THE ROLE OF GLIA IN PROGRESSING ALPHA-SYNUCLEIN PATHOLOGIES

Session Type
SYMPOSIUM
Date
11.03.2021, Thursday
Session Time
10:00 - 12:00
Room
On Demand Symposia B
Lecture Time
10:00 - 10:15
Session Icon
On-Demand

Abstract

Abstract Body

Many neurodegenerative disorders contain neuropathological lesions composed of aggregates of insoluble α-synuclein protein - primary α-synucleinopathies (idiopathic Parkinson's disease (PD), dementia with Lewy bodies (DLB) and multiple system atrophy (MSA) versus secondary α-synucleinopathies (genetic Alzheimer’s disease, lysosomal storage disorders, etc.). In Lewy body disorders astrocytes accumulate α-synuclein, but do not increase their expression of GFAP (definition of reactivity) or many other astrocytic proteins.
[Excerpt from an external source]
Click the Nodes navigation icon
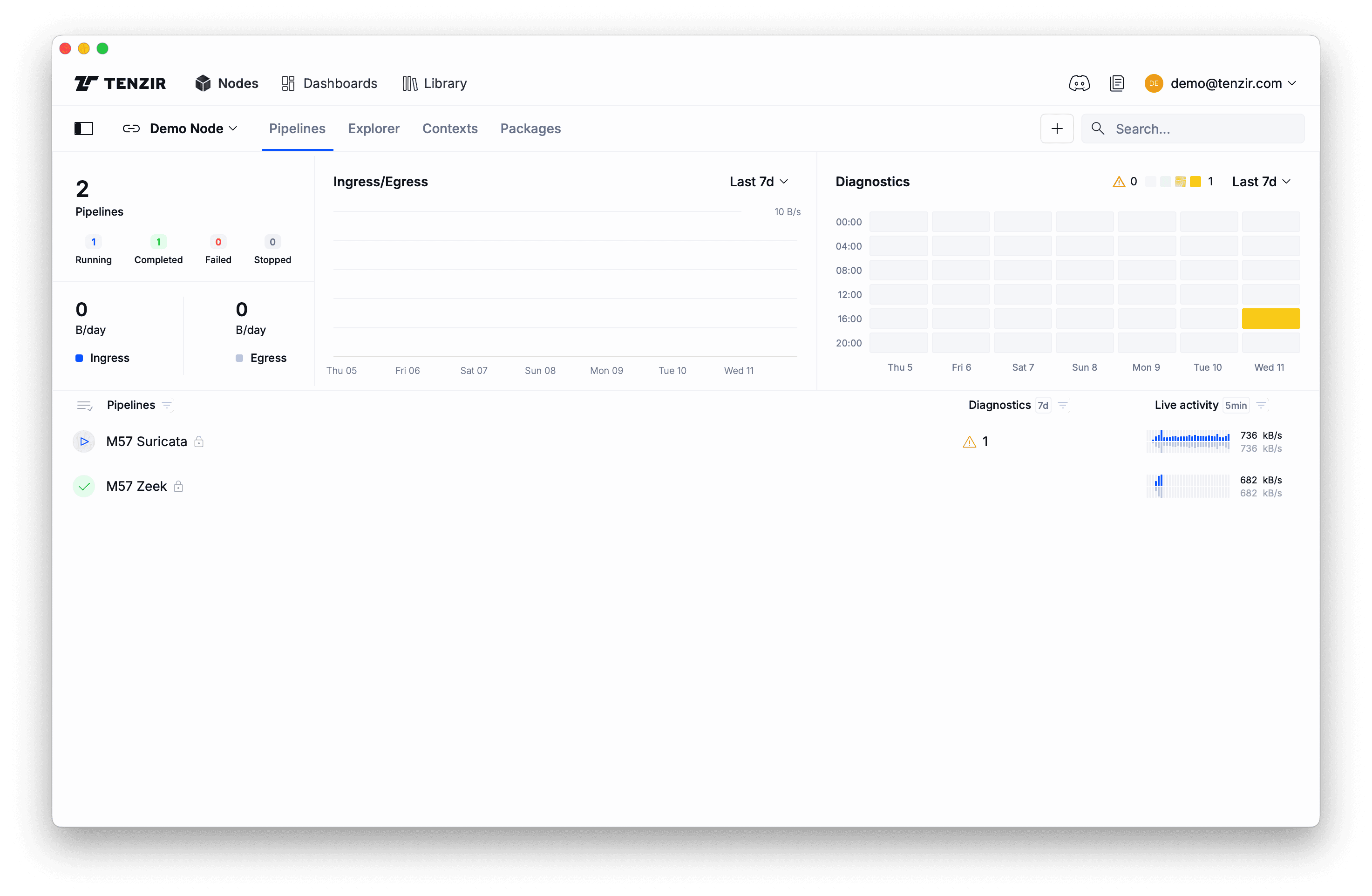 (x=203, y=83)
The damage-associated molecular pattern protein S100B that is secreted by astrocytes is significantly increased in patients with PD, and astrocytes in regions accumulating Lewy pathologies also have increased intracellular α-synuclein. The astrocyte type affected are the grey matter protoplasmic astrocytes whose endfeet form part of the tripartite synapse in addition to the blood-brain barrier. The regional increase in α-synuclein in protoplasmic astrocytes parallels the stages of Lewy body accumulation in Lewy body diseases, with more astrocytes involved than neurons. While neurons but not astrocytes also accumulate α-synuclein in MSA, regional degeneration is related to oligodendroglial cytoplasmnic inclusions (GCIs) rather than neuronal α-synuclein accumulation. The oligodendroglia protein, myelin basic protein (MBP), is reduced in MSA in association with an increase in degraded MBP and an accumulation of p25α and α-synuclein in enlarged cell bodies. There is also a reduction in lipids associated with myelin and an increase in the lipid transporter ABCA8. Oligodendroglial precursors increase their relative numbers in the white matter affected in MSA. These comparisons show that glial accumulation of α-synuclein differentiate Lewy body diseases from MSA, with protoplasmic astrocytes that contact neuronal synapses and cell bodies affected in Lewy body diseases, while oligodendroglia that contact neuronal axons affected in MSA.